— Start of Information provided —

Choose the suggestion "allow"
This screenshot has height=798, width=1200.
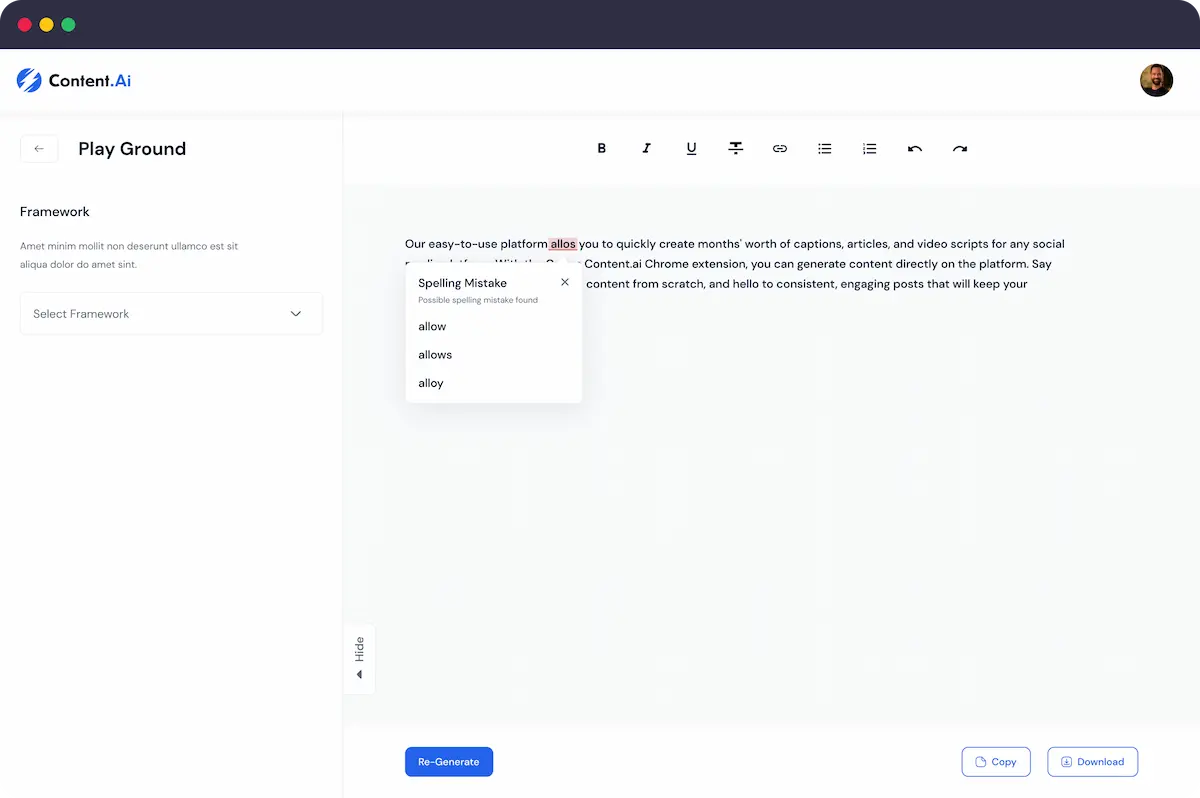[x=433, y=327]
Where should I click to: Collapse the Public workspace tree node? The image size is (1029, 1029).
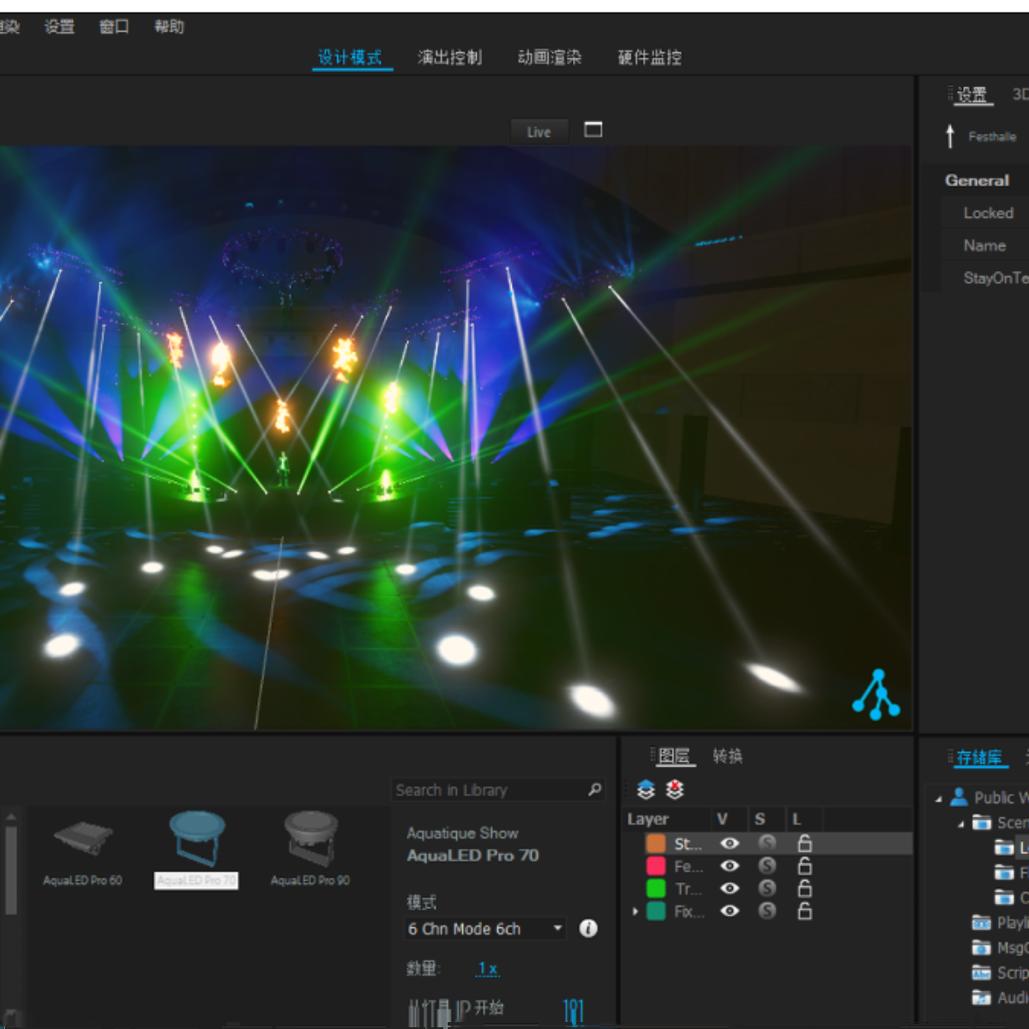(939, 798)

— End of Information provided —

_Task objective_:
Please reproduce all of the records above word for word, leaving out the pictures.

_Right answer_:
Choose the suggestion "allow"
This screenshot has height=798, width=1200.
[x=433, y=327]
Where should I click to: Collapse the Public workspace tree node? The image size is (1029, 1029).
(939, 798)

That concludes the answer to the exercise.